Signed In Header with 'About' Highlighted

5) Do An Action

Actions Page

This is the control terminal of the application. You can start your time, stop it, or undo the last start or stop that you did. Get familiar with it. I suggest you read up on Start, Stop, and Undo on the help page. Be careful with the actions that you commit here. Currently, there is no feature to edit a previously started/stopped time or message, only to delete the last entry, whether it was a start or a stop.

6) View Logged Time

Default View Page

This is by no doubt the heart of the application. All your intelligent reporting is on this very page, where you can view within a specified timeframe with a selection of 5 different view options. To be able to effectively use this section, read the help section on View where you can get sufficient help on the Timeframe and View Options filters of viewing.

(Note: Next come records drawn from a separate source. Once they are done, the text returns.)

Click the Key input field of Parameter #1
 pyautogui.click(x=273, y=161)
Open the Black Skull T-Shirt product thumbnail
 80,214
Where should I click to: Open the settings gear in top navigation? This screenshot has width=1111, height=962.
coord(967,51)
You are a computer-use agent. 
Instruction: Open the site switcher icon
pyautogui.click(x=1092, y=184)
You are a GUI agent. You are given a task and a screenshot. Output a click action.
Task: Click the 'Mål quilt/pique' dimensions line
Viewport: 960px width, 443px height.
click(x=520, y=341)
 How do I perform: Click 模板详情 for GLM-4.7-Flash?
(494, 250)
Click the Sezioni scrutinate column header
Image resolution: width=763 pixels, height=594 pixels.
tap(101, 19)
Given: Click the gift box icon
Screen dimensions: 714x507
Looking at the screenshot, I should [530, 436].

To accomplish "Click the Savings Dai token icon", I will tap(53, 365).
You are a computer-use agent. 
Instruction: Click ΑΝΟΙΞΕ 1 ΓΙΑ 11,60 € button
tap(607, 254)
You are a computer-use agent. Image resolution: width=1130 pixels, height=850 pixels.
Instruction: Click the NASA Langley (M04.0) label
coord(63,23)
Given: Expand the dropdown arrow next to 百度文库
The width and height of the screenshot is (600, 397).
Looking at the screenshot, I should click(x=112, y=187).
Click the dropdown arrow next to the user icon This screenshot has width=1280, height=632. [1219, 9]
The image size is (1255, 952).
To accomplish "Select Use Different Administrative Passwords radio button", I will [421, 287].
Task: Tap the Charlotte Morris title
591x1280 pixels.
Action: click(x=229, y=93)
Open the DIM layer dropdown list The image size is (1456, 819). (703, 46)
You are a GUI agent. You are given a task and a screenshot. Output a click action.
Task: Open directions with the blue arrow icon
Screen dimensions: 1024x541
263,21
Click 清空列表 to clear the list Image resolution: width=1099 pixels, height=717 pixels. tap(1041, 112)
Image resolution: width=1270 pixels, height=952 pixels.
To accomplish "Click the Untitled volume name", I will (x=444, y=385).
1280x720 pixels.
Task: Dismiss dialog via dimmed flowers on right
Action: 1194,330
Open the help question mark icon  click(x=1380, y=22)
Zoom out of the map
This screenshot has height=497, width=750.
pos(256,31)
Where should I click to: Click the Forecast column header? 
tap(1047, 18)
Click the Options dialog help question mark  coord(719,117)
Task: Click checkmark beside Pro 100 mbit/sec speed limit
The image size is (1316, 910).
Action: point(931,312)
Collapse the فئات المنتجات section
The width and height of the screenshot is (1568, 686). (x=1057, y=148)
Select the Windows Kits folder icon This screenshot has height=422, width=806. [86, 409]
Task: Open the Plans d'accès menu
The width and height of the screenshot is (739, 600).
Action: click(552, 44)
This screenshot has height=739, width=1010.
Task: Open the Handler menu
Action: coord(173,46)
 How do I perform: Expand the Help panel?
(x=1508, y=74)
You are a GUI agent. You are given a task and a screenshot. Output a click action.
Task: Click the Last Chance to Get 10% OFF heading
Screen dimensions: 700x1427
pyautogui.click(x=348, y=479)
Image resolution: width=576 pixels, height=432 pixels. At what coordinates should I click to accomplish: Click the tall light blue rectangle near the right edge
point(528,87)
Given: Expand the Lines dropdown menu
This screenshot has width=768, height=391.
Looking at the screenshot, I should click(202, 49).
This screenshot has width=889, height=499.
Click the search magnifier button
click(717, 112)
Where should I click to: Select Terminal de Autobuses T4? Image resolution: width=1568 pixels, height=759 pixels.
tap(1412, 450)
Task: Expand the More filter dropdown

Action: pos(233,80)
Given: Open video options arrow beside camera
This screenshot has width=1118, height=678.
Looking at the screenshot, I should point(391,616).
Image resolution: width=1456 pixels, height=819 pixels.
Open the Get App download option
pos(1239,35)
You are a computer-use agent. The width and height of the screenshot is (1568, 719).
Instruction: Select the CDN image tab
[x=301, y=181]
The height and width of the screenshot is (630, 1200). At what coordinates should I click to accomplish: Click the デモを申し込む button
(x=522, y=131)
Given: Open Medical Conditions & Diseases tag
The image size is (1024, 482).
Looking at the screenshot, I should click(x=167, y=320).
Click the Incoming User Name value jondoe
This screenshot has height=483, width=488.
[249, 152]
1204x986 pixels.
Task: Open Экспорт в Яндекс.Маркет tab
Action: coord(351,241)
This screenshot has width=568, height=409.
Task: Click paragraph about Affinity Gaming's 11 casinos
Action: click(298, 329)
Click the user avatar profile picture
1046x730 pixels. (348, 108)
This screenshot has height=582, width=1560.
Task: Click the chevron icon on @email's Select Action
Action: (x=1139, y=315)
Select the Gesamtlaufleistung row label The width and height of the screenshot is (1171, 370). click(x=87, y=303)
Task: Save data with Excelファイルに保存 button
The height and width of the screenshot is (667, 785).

Here is an example with Timeframe set from 19 to 13 days ago with the view option of Day Delimited:

Scrolling View

7) Sign Out (optional)

Sign Out Page

Once you've finished using the application, go ahead and sign out. While not mandantory, it is recommended as your session will last the duration that Heorku's dyno is up and running, which is approximately a full day.

Inspiration

TL;DR: Inspired by this.

The design and idea for this app comes from a similar command-line application that I had previously made with Python. The Github repository for that project can be found here. The impact that my command-line version had on the web application becomes very apparent when you look at the View page.

I created the original command-line version of this application partly in response to a challenge of getting 400 good hours of Launch School studying in between 2019-11-08–2019-12-31 and partly because I didn't have any idea where my time was actually going. At the very least, I needed a tool to help me to track just the raw time going towards study-related stuff, and I didn't want to have to learn to use Microsoft Excel or to manually calculate the time.

Out of this desire came a command-line prototype, implemented in Python, that allowed me to track my raw time as well as displaying each study session. I could just type time-manager john start and time-manager john stop into my terminal, carefree, and it would take care of it all for me.

However, I quickly came to the realization that this was simply not enough. Sure, I can track my time, sparing me the need to manually write my entries down, but how would I know exactly what it was going to? Or how could I quickly view results for each day?

Enter messages and view options.

Implementing messages was easy. All I had to do was change how the data was stored and parsed, and then I had a message I could display.

View options? Not so much.

They required lots of logic to summarize and display and separate, which is reflected by how powerful they can be. No, they won't magically change your lives, but they spare you the mental work that I so desperately wanted to avoid that caused me to make this application in the first place.

After many more iterations of this cycle, I found myself with a command-line application to use on the daily as well as a web aplication to demonstrate my abilities and give my programmings skills a little stretch.

Limitations

This is a fully-functional application that can store usernames and bcrypt encrypted password hashes. However, the server that it is hosted on, Heroku, does not support these features, as breifly explained in this disclaimer:

Disclaimer for Heroku's ephemeral file system

I don't plan on making the web version have permanent accounts or data storage anytime soon, but if requests for that come in, I'll consider it because all it requires is hosting it somewhere without an ephemeral file system.

Installation

  1. Clone this repository (git clone https://github.com/johbnisom/sinatra_timemanager.git)
  2. cd into the repository (cd sinatra_timemanager)
  3. Install dependencies (bundle install)
    • If you don’t have ruby-2.6.5, install it
  4. Ensure that all tests are passing (bundle exec rake)
  5. Run the server locally (bundle exec rackup)
  6. Enjoy tracking and managing your time at http://localhost:9292/

Contributing

Send a pull request or open an issue.

Please also update tests to reflect those changes.